Unobserved by most people, math unknowingly constructs and connects the world around us. To me, the most intriguing concepts in math have always been related to geometry and the world of lines. My work begins with carefully calculated mathematical processes that evolve into something chaotic and unpredictable. The images portray a physical representation of abstract mathematical concepts, including chaos theory and the fractal sets. Through my work, I hope to heighten my audiences’ awareness of the connectivity of lines that surround them and the mathematics that underlie all aspects of our physical environment.

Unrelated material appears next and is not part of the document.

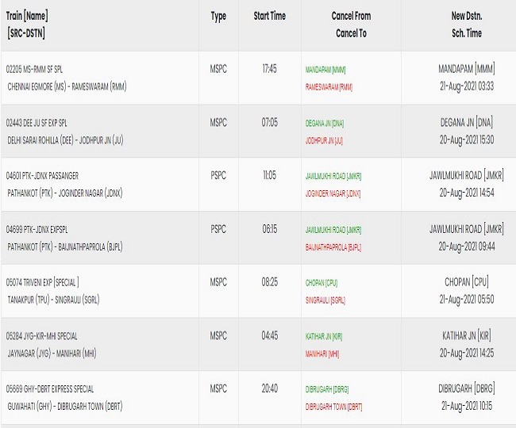Click the Cancel From / Cancel To header
The height and width of the screenshot is (428, 516).
351,25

In my prints, I present enlarged images of fractals formed during decalcomania, or a variation on the process of transferring designs from one surface onto another. The most important aspect of this process is the interaction of the two surfaces in question. As the surfaces separate, paint adheres to both the top and bottom, forming ridges and veins between the surfaces. As more ridges coalesce, a dendritic fractal forms.

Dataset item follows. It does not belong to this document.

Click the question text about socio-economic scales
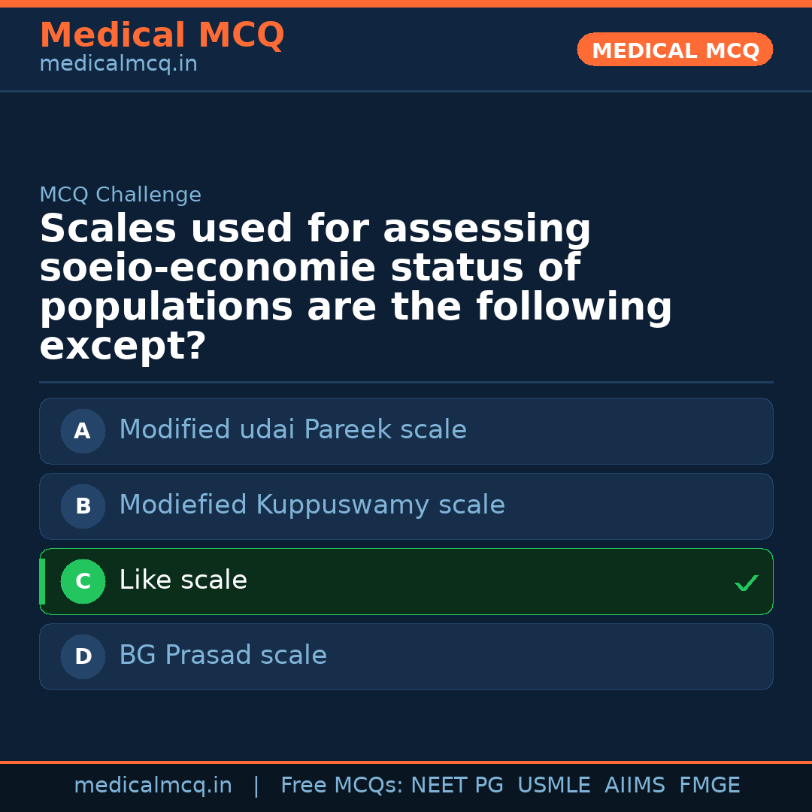[x=355, y=288]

The combination of the stable and the unstable aspects of decalcomania parallel aspects of the mathematical theorems from which my work is inspired. Fractals are the product of infinitely repeating stable geometric patterns, which are generated by iterative processes producing figures, which retains the same statistical character as a whole. In reality, however, chaos theory questions the notion of stability; slight alterations in the initial conditions of my work, such as the type, viscosity, or quantity of paint, yield ascetically different results. In my work, I hope to highlight the moments of beauty that exist beneath the chaos.